Council planning committee members took just under three hours to approve highly-controversial plans to build new apartment blocks on Hammersmith Embankment.

Hundreds of people forced the postponement of the original meeting last week as the council failed to have the correct audio equipment in place.

They moved the meeting into the main hall on Friday (23/9) so that more than 100 residents could watch as the development, known as Fulham Reach, was given the green light.

In the shadow of the historic and Grade II* listed Hammersmith Bridge it will bring 2,708 people into the borough.

They will live in eight blocks up to nine storeys high and alongside 3,283 sqm or retail and office space, restaurants, boat club and pontoon.

Developer St George has agreed to pay £13m to Hammersmith and Fulham Council in a Section 106 agreement which means the cash must be pumped back into improving the neighbouring community.

But opposition Labour leader councillor Stephen Cowan accused the council of selling planning approval to the company and abandoning their affordable housing rules.

Those rules state that between 45 and 50 per cent of new housing must be affordable. The number for the Fulham Reach scheme is only 25 per cent.

As Mr Cowan demanded answers from his Tory counterparts, the meeting had to be suspended as his anger spilled over.

He said: “I have been told by people within St George's that the council were told they could either have their £13m or have their affordable housing.
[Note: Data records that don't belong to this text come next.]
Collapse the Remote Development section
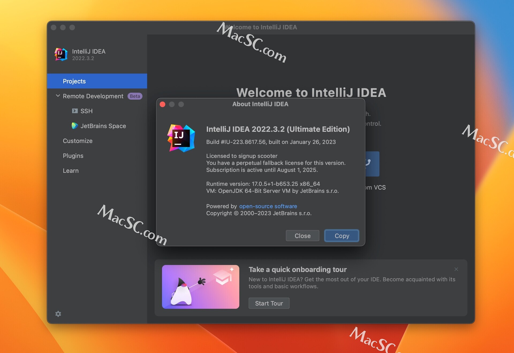 [58, 96]
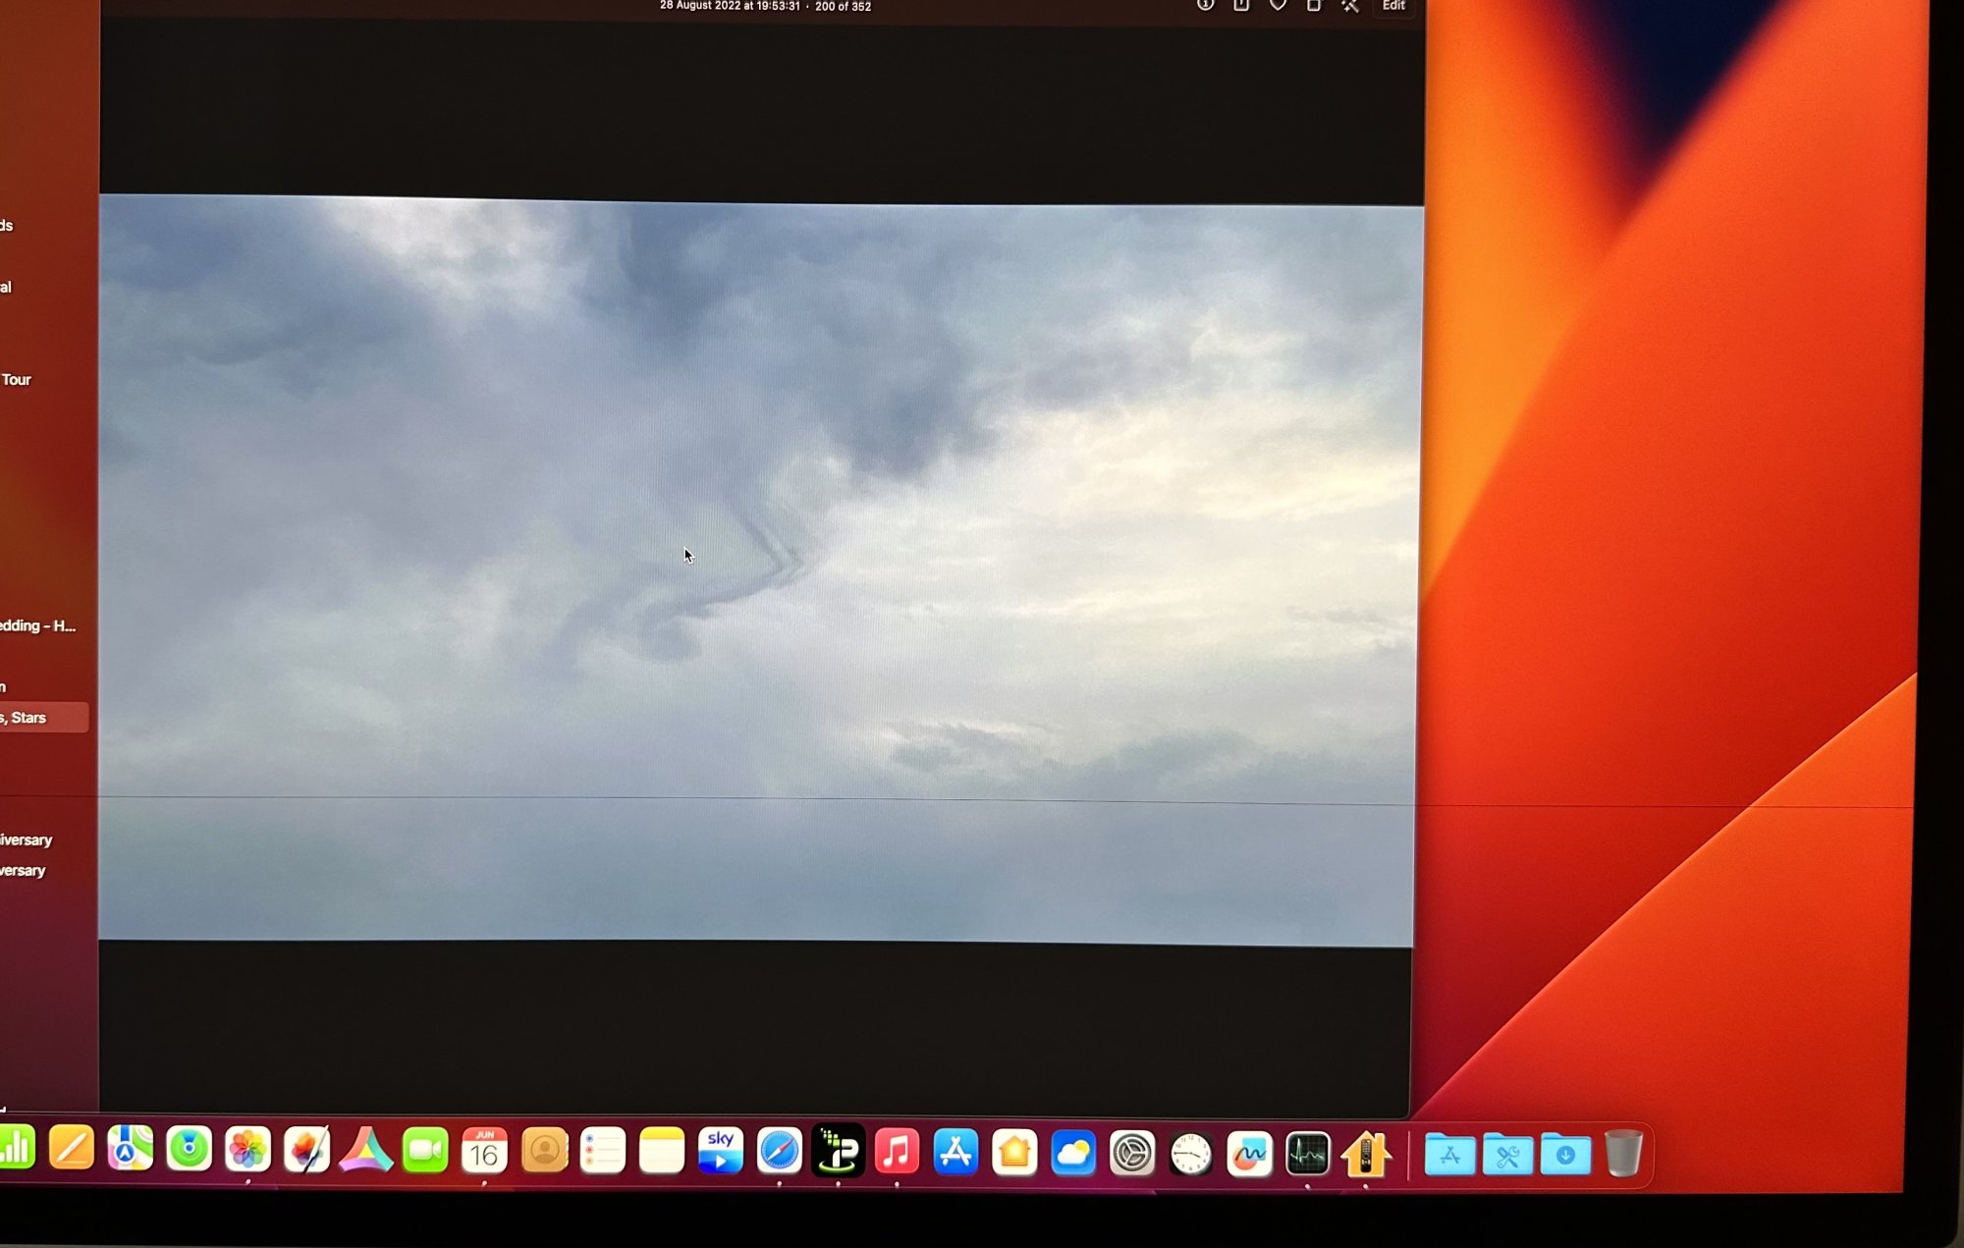Open the photo Info inspector

1205,5
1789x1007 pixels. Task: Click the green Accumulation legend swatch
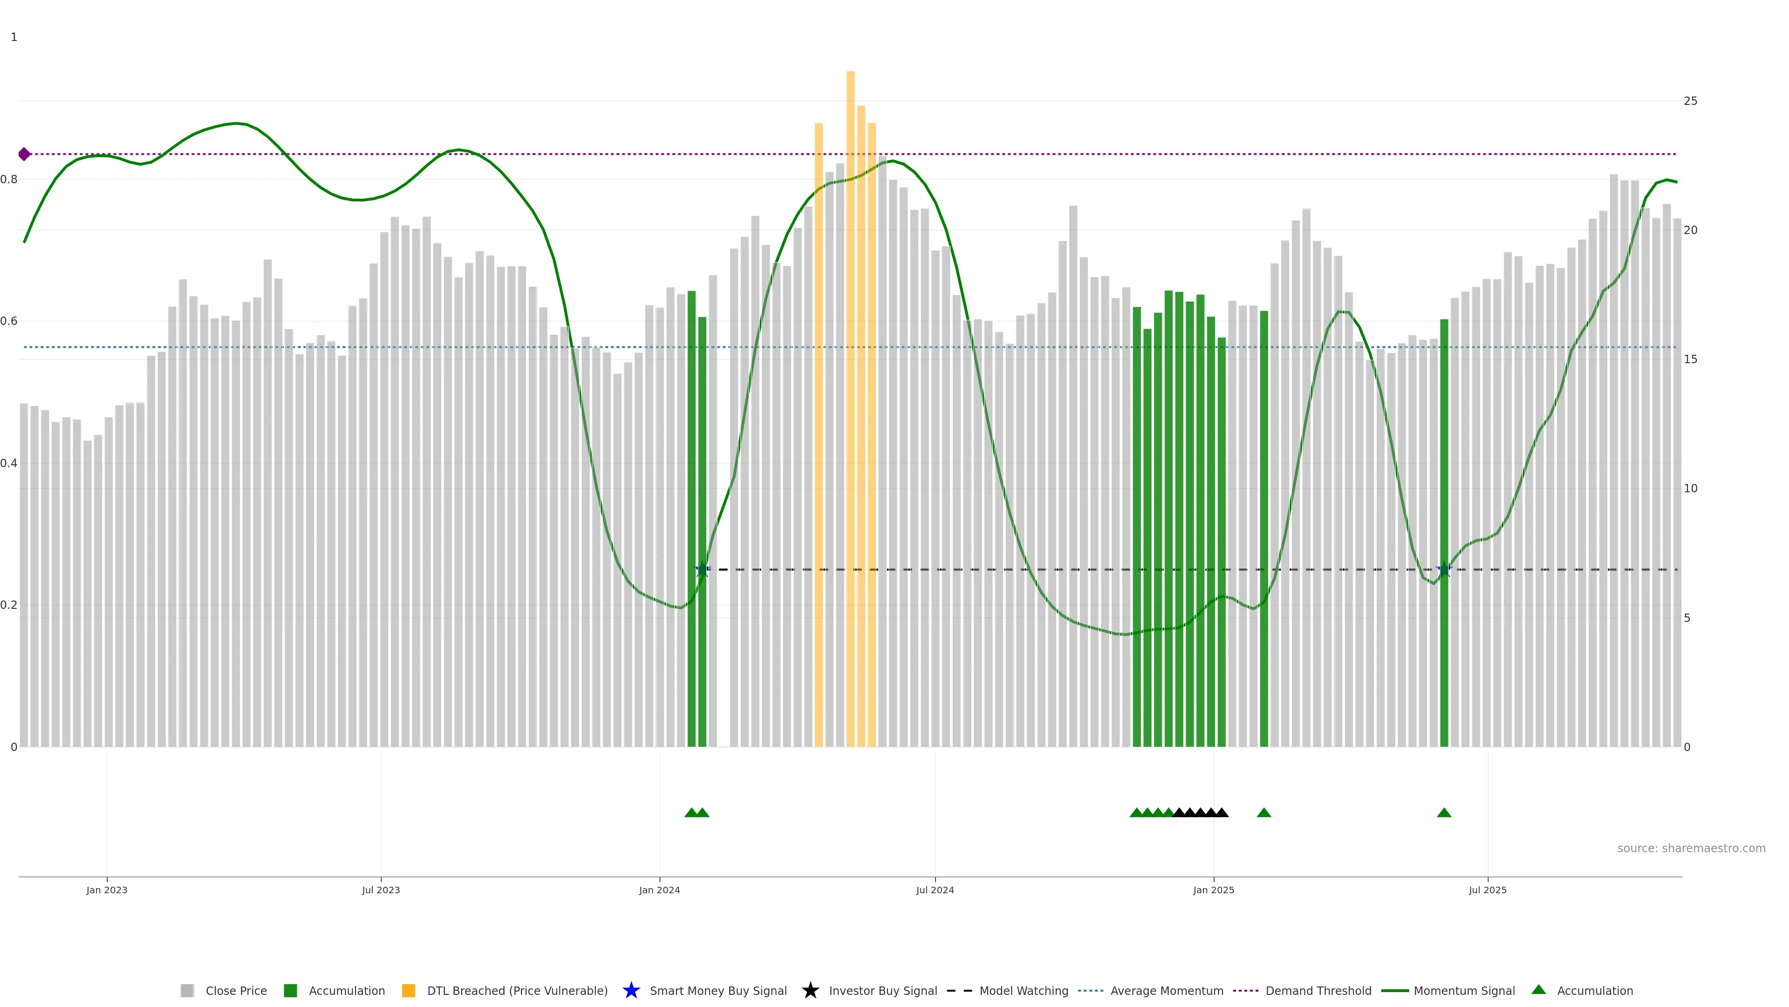[x=290, y=991]
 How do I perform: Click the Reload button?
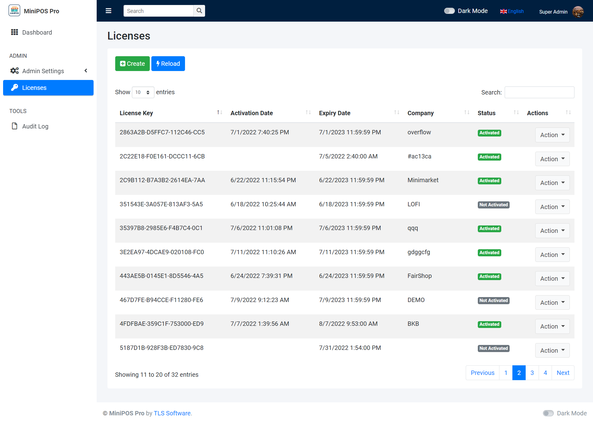[x=168, y=64]
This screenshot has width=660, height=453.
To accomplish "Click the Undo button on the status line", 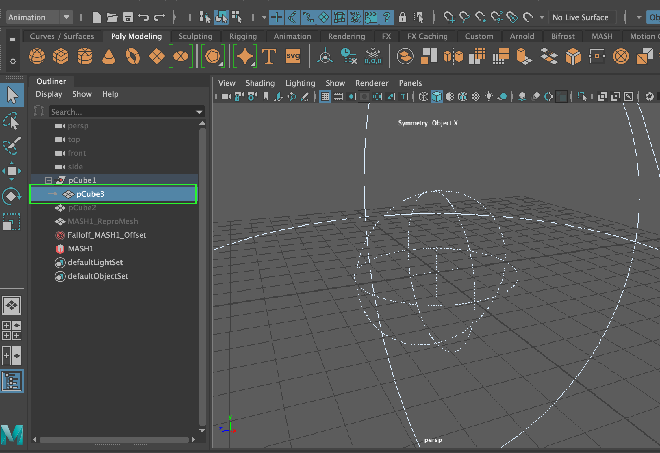I will coord(143,17).
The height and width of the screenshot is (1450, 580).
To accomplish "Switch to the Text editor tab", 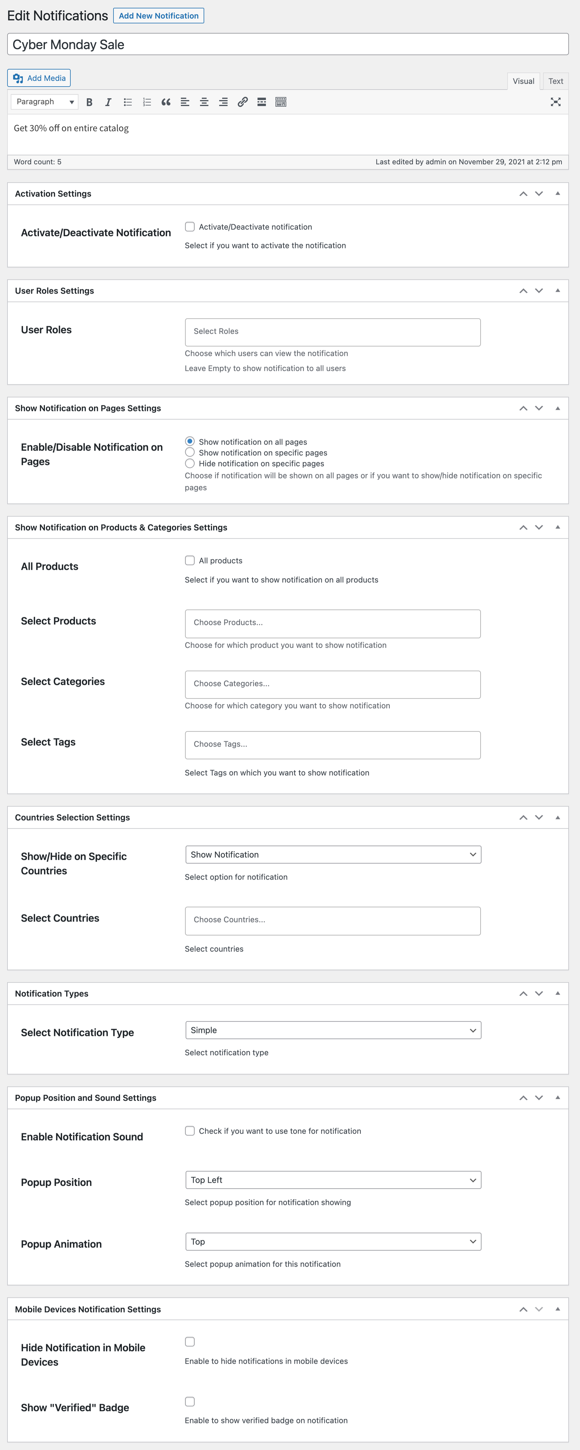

There are many people here today who deserve answers.”

It is an accusation denied by the council and cabinet member for housing Andrew Johnson who said: “I have had no meeting about Section 106 with St George. I have stuck to the code of conduct in every aspect of this planning application.”

But that has done little to appease the Save our Riverside group formed to fight the proposals.

Made up of neighbours and members of a host of community bodies such as Hammersmith Embankment Residents' Association, Hammersmith Mall Residents' Association, Digby Mansions Residents' Association and the Hammersmith Society, they are vowing to fight on.

They insist that Fulham Reach will ruin Hammersmith Bridge, cause traffic chaos and damage the Conservation Area.

A statement said: “Though the majority of the committee approved the proposal there were also some very alarming questions raised by its opposition members about the conduct of the application process.

“We hope they pursue these with equal vigour in the coming weeks and it certainly reaffirms our opposition to this scheme and our determination to fight on.”